When I was a teenager, I had a cavity in one of my back teeth.
My family couldn't afford to save it. So the dentist pulled it out. That felt like the end of the story. But it wasn't.
For the next 23 years, I lived with that gap.
It didn't hurt. I couldn't see it. So I didn't think about it. Life kept moving, and fixing that missing tooth kept getting pushed to later.
But, I started losing the jawbone over the years. The teeth next to the gap had shifted.
Finally, after about 2 decades later, I decided to fix it.
However, my tooth replacement journey was not straightforward. I had to wear braces for 2 years, go through implant surgery, and get the abutment, crown and aligners to get that tooth finally replaced.
The treatment journey lasted for about 3 years, with a total cost of $8,800.
All to replace a tooth that could have been saved for less than $100 back in 2002.
That experience taught me two things.

· · · · · · ·

→ **Task details**
Continue the story above about the missing back tooth, starting right after its final sentence.

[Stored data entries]
· · · · · · ·

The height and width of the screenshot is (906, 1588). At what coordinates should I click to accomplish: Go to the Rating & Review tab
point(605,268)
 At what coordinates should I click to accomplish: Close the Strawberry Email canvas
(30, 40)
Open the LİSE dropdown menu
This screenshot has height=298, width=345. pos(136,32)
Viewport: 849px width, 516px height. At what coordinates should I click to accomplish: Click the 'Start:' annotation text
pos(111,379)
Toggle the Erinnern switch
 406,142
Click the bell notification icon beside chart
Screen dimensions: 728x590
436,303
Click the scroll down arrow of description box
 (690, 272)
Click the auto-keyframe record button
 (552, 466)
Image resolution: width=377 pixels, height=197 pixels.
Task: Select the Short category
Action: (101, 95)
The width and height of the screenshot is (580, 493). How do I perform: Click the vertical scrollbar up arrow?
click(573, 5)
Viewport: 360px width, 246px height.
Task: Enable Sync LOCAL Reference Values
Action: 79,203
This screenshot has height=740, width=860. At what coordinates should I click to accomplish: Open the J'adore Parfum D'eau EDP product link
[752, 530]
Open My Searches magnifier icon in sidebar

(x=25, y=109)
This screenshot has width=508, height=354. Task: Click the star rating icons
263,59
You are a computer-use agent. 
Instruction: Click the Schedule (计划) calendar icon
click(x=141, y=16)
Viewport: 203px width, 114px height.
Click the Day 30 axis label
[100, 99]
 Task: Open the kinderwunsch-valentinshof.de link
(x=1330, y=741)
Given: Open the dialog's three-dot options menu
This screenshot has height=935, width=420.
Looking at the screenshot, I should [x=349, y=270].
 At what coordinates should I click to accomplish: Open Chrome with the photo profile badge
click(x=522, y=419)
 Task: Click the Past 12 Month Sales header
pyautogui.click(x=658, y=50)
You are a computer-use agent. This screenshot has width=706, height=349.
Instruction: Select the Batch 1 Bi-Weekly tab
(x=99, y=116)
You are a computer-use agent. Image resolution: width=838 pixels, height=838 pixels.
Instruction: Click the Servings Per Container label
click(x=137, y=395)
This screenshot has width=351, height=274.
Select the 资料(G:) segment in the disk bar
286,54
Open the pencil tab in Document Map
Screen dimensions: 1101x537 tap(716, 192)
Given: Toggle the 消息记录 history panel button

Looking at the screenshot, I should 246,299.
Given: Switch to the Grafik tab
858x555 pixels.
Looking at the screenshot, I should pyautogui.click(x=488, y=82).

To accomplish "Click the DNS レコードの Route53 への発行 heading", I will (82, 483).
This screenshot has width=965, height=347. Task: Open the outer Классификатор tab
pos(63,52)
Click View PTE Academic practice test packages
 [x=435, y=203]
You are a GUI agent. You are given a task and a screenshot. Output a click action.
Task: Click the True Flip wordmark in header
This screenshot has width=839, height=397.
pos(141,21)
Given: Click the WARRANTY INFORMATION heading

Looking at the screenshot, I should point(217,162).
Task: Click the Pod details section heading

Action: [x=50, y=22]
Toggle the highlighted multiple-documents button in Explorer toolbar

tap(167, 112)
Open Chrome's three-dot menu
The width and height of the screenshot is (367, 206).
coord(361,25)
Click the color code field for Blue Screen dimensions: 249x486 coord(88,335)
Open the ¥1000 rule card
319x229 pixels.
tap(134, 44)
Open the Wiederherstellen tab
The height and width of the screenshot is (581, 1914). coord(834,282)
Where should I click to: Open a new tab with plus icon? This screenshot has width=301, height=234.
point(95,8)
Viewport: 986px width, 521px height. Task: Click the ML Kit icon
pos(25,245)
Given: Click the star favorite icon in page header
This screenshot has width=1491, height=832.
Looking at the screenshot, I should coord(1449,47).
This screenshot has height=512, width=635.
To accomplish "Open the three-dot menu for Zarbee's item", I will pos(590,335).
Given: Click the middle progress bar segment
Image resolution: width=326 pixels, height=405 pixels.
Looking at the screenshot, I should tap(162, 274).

· · · · · · ·

→ **Result below**
First: the dental system fails patients at the moment they need guidance most. I visited multiple offices and was quoted anywhere from $2,000 to $12,000 to get that tooth replaced including a combination of treatments. Nobody explained what was included in each quote or why they were so different.
The second thing I learned is harder to admit: I was part of my own problem. Not because I was careless, but because nobody ever told me that ignoring a tooth doesn't make it go away. It makes it worse. A small problem at 13 becomes a big, expensive problem later in life, if its not addressed.
That's what low dental IQ costs. And most people have it, through no fault of their own.